The article starts with ski jumping:

Ski jumping

I like how Borage uses light and dark versions of the same basic color to do his comparison. We’ll see shortly that he uses a different color for each sport, which is also helpful. What I don’t understand about this graph is putting the two bars end-to-end. It suggests there’s some total amount being divvied up between 1924 and 2018, which certainly isn’t the case. A better chart would be a standard bar chart, with each bar starting at the same spot and the 2018 bar extending over twice as far.
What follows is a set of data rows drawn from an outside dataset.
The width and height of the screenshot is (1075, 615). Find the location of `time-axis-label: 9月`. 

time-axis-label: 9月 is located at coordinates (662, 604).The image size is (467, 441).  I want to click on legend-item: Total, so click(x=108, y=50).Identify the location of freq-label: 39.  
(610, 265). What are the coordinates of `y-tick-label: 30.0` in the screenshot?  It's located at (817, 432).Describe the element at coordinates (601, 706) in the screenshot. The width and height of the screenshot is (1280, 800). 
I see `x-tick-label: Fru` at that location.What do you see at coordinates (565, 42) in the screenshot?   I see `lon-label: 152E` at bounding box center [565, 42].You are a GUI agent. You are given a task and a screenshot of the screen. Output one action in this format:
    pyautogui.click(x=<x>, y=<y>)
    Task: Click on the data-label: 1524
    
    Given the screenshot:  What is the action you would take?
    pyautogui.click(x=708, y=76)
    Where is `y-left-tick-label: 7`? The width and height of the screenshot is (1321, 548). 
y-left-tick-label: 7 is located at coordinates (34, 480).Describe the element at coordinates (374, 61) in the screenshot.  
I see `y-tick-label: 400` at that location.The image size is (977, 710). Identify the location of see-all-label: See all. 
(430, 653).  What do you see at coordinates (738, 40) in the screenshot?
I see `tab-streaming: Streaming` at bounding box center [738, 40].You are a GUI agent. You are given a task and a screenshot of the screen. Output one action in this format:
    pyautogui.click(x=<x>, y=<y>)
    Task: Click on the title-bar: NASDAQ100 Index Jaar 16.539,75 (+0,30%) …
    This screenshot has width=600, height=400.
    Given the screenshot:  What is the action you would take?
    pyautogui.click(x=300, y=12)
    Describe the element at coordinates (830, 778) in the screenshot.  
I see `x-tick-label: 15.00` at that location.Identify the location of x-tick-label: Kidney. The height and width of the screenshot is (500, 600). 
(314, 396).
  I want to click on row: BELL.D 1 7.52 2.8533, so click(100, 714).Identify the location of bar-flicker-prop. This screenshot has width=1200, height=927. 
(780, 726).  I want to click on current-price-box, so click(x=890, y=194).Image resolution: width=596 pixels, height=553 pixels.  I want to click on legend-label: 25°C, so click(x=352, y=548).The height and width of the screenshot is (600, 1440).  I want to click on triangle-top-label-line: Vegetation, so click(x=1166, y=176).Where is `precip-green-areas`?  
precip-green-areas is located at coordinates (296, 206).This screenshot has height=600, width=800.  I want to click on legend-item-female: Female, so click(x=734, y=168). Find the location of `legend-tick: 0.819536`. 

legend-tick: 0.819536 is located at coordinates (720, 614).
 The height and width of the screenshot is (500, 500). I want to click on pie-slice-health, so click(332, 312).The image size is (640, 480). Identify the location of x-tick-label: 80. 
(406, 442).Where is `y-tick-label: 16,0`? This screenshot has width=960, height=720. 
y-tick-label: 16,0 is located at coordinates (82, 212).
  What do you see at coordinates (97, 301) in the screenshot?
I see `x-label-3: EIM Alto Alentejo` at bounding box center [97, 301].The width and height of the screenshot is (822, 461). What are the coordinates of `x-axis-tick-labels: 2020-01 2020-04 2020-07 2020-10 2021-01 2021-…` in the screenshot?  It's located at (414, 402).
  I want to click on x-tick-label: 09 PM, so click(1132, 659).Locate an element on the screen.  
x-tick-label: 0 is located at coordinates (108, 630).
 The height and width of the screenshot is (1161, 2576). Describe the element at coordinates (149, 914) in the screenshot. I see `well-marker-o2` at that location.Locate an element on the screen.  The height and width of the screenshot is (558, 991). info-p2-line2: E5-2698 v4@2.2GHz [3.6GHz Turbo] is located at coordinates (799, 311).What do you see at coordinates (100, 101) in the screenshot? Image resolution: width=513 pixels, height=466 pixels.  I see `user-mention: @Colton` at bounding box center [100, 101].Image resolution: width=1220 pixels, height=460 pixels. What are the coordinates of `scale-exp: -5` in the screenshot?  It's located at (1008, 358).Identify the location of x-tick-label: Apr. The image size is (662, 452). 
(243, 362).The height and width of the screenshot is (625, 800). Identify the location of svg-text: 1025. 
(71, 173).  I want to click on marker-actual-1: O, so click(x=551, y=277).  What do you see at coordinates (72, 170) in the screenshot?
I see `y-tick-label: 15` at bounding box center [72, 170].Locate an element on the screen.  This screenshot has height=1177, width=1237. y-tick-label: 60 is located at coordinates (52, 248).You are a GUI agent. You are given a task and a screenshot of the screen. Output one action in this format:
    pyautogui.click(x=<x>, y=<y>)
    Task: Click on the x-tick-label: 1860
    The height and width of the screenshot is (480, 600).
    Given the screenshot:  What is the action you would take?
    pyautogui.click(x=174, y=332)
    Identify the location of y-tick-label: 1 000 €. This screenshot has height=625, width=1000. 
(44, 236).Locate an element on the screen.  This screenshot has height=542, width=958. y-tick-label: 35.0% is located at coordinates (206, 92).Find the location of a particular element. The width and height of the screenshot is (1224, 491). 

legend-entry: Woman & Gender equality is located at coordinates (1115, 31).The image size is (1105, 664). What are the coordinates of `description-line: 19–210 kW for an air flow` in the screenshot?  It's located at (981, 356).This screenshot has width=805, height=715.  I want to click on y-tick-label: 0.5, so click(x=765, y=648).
Such a chart is not only standard for this type of comparison, it would evoke the event itself—starting at the same point and heading off for whatever distance is achieved.

The 500-meter speed skating chart, which comes next in the article, is just what the doctor ordered:

500 meter speed skating

Note the change in color for a new event, but still with 1924 being the lighter version and 2018 the darker. Strictly speaking, this isn’t necessary because the bars are labeled, but its the kind of thing that helps the reader and shows some actual design thought. I do think that putting the city names in the chart is unnecessary clutter—the emphasis in the article is improvement with time, not venue—but otherwise I like this chart a lot.

The next chart is still in speed skating, but has shifted to the 1500-meter race:

1500 meter speed skating

What the hell is this? Why the switch to a donut chart within the same category? And why a donut chart at all? This, even more than the ski jumping chart, suggests a whole amount that’s being shared between two items. That’s not an apt comparison. I get that a donut chart looks sort of like a clock, and we are comparing times, but that’s not sufficient reason to use one here.

There are a couple of other speed skating comparisons, both of which use donut charts and continue the blue theme. I want to show the 10,000-meter chart:

10 kilometer speed skating

Do you see what’s wrong with this? The light and dark have been flipped, breaking the pleasing consistency established in the preceding graphs.

The next set of graphs cover cross-country skiing. Here’s a chart that covers the 18 km (from 1924) and 15 km (from 2018) races. Because the distances have changed, a direct comparison of the event times can’t be made, so Borage has plotted the average time per kilometer.

Cross country skiing average

We’re back to a standard bar chart, which I like, but we have the light and dark colors flipped, which I don’t. Then comes the 50 km event,

50 kilometer cross country skiing

where the colors have been flipped back to what they should be1 (and the modern time is from 2014 because the 50 km race hadn’t been skied when the article was published).

Finally, we have the four-man bobsled time:

Four man bobsled

Sigh. We’re back to the donut and we’ve switched the light/dark signalling again.

In the end, all of these graphs make the comparisons they’re supposed to, but the lack of consistency and the poor choice of graph type undercut the meaning. The decision to use different color themes for the different category events was a great idea made less great by flipping the light/dark representation. And using three different chart types for essentially the same type of comparison is just weird.

Consistency of design in graphing helps the reader as much as consistency of tense (to choose something I struggle with) in writing. Yes, the reader can figure it out, but you’ve lost some of the power and elegance of your message.

  1. By “should be,” I mean consistent with most of the other charts. There’s no particular reason the old events should be light and the new events dark, but once you choose a system, stick with it.